**EXTRACTED ENTRIES**
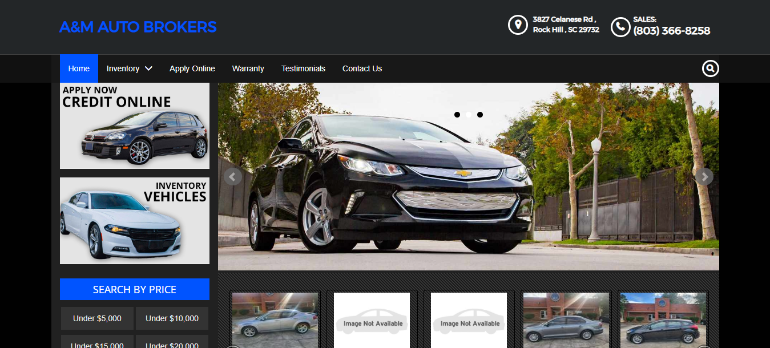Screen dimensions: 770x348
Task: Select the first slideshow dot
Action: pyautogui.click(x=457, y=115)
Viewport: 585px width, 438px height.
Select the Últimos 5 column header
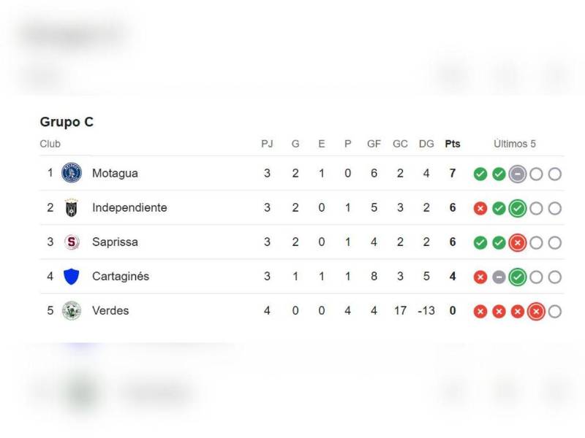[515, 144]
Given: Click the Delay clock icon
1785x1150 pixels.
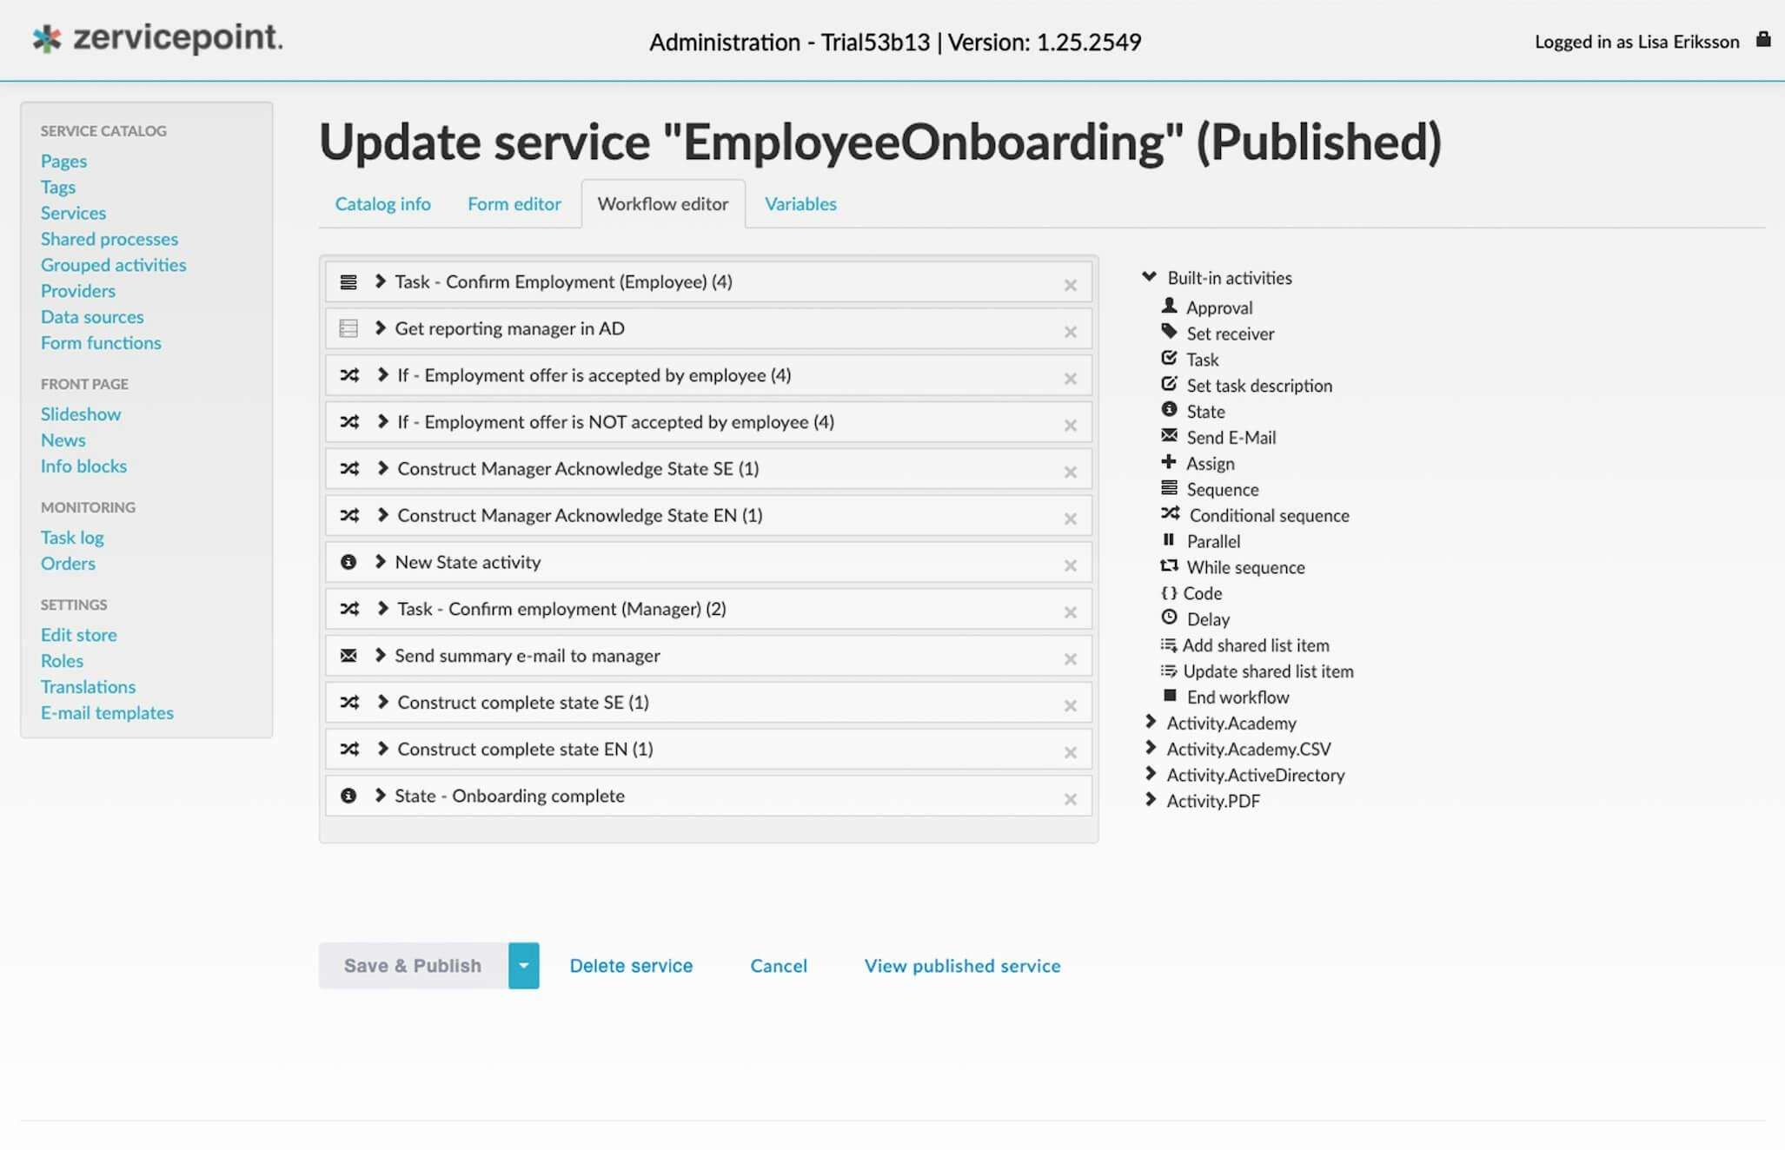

**CHALLENGE**
Reproduce the lines from the line containing "Given: Click the Delay clock icon" through the end of the lines, substituting "timer icon" for "clock icon" and leaving everything else unchanged. Omit the pictures from your answer.

**RESULT BELOW**
Given: Click the Delay timer icon
1785x1150 pixels.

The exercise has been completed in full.